Read more about my favorite French artists and their works after the jump!
La Grande Odalisque, 1814, Oil on Canvas |
Famous French painter Jean Auguste Dominique Ingres was born at Montauban (Tarn-et-Garonne, Midi Pyrenees, France) on the August 29th, 1780. His first lessons in art he received from his father, who was a painter and sculptor. Ingres continued then his training in the Toulouse Academy. In 1801 he won the Prix de Rome with his painting masterpiece the Ambassadors of Agamemnon, and since that time gained wide recognition. He is known as one of the major portrait painters of the 19th century. The Ingres museum in Montauban, founded 1843, received the contents of his studio by bequest. Numerous of his famous paintings and great amount of drawings are exhibiting there. Among Ingres' fine masterpieces are these on our display: The Grande Odalisque (above), The Odalisque, The Girls Montagus, The m-le Riviere, The Source, The Turkish bath.
Paul Cezanne (1839 - 1906)
Mont Sainte Victoire, 1882-1885, Post-Impressionism |
Pierre Auguste Renoir (1841-1919)
Moulin de la Galette, 1876, Oil on Canvas |
At the table first at the right some Renoir's friends are depicted: Norbert Goeneutte, Frank Lamy and George Riviere. The girl on the front plan (in the striped dress) is thought to be Estelle, the younger sister of Renoir's model, Jeanne. The girl in the pink dress is another of artist's model Margot. She is dancing with the painter Cardenas.
Renoir painted some other versions of the Moulin de la Galette. A painting smaller than that one in the Louvre is now in the John Hay Whitney collection in the USA; a small design is now in the Ordrupgard Museum in Denmark. It is a matter of some doubt up to now which canvas was painted on the spot in the Moulin de la Galette cafe. If it was the Louvre largest canvas, it would in any case have been worked and finished in the artist's studio in Paris.
Claude Monet (1840–1926)
Undoubtedly one of the most famous french artists of all, and claimed to be the founder of Impressionism. Monet was born in Paris but moved to Normandy with his family in 1845. He spent his later years in Normamdy but also spent time in London and Holland.

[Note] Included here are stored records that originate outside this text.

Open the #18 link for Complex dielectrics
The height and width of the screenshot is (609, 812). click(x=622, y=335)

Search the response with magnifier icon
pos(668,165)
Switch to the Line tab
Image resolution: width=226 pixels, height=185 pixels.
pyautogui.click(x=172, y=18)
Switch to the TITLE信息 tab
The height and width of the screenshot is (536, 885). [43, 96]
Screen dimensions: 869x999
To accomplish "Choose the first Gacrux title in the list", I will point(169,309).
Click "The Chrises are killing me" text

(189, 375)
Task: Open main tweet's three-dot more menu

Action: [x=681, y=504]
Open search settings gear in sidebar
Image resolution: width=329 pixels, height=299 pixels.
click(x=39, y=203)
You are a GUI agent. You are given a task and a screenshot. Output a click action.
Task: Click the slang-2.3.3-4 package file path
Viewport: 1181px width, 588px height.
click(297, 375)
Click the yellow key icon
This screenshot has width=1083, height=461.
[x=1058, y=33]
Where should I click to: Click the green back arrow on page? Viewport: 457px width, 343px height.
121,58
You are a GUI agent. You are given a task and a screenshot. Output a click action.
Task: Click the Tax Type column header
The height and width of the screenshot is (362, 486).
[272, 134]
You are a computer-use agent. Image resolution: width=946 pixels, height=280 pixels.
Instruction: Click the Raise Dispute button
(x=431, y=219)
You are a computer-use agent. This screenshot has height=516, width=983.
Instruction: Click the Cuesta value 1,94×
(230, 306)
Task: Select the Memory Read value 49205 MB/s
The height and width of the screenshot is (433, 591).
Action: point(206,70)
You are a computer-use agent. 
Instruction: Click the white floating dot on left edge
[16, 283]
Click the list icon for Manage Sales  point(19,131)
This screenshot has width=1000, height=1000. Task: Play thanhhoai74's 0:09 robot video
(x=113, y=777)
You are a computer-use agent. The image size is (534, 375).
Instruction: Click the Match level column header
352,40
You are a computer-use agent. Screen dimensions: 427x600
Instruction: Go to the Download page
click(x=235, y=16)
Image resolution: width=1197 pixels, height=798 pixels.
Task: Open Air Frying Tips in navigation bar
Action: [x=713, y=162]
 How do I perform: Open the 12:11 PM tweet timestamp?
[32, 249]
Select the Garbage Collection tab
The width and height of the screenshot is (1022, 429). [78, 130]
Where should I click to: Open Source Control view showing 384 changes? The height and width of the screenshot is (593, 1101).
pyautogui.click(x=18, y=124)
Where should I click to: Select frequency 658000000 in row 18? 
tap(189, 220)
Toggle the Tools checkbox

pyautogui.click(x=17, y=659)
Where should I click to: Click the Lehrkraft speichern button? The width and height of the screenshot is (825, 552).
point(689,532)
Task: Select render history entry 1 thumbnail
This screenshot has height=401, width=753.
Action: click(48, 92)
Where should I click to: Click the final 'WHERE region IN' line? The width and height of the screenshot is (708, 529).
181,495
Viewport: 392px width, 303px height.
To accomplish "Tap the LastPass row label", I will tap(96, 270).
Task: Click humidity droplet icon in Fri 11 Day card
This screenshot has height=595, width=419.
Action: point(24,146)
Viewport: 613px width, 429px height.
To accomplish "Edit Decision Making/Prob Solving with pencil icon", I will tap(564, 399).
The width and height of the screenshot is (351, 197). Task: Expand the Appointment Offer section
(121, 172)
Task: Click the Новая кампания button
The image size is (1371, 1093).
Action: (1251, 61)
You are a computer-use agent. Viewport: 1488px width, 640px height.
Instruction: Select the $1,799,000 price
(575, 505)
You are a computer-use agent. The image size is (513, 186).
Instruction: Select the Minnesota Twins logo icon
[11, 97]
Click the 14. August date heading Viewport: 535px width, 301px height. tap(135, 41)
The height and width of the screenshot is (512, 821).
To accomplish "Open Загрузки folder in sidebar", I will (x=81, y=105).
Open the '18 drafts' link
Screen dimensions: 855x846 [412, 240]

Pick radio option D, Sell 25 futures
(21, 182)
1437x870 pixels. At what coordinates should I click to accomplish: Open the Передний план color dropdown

In 1890 Monet purchased his home in Giverny where he spent the remaining years of his life.
Monet was particularly interested in the effect of light and would paint the same scene in different lighting conditions or times of the day. For example, he painted around 20 versions of the Rouen Cathedral from dawn . Water Lilies (above) was a series of approximately 250 oil paintings by Monet during the French Impressionist period. The paintings depict Monet's flower garden in Givenchy, France, and were the main focus of Monet's artistic production during the last thirty years of his life. Many of the works were painted while Monet suffered from cataracts.
Henri Matisse (1869-1954)Matisse was one of the most important famous french artists of the 20th century. He's also my favorite!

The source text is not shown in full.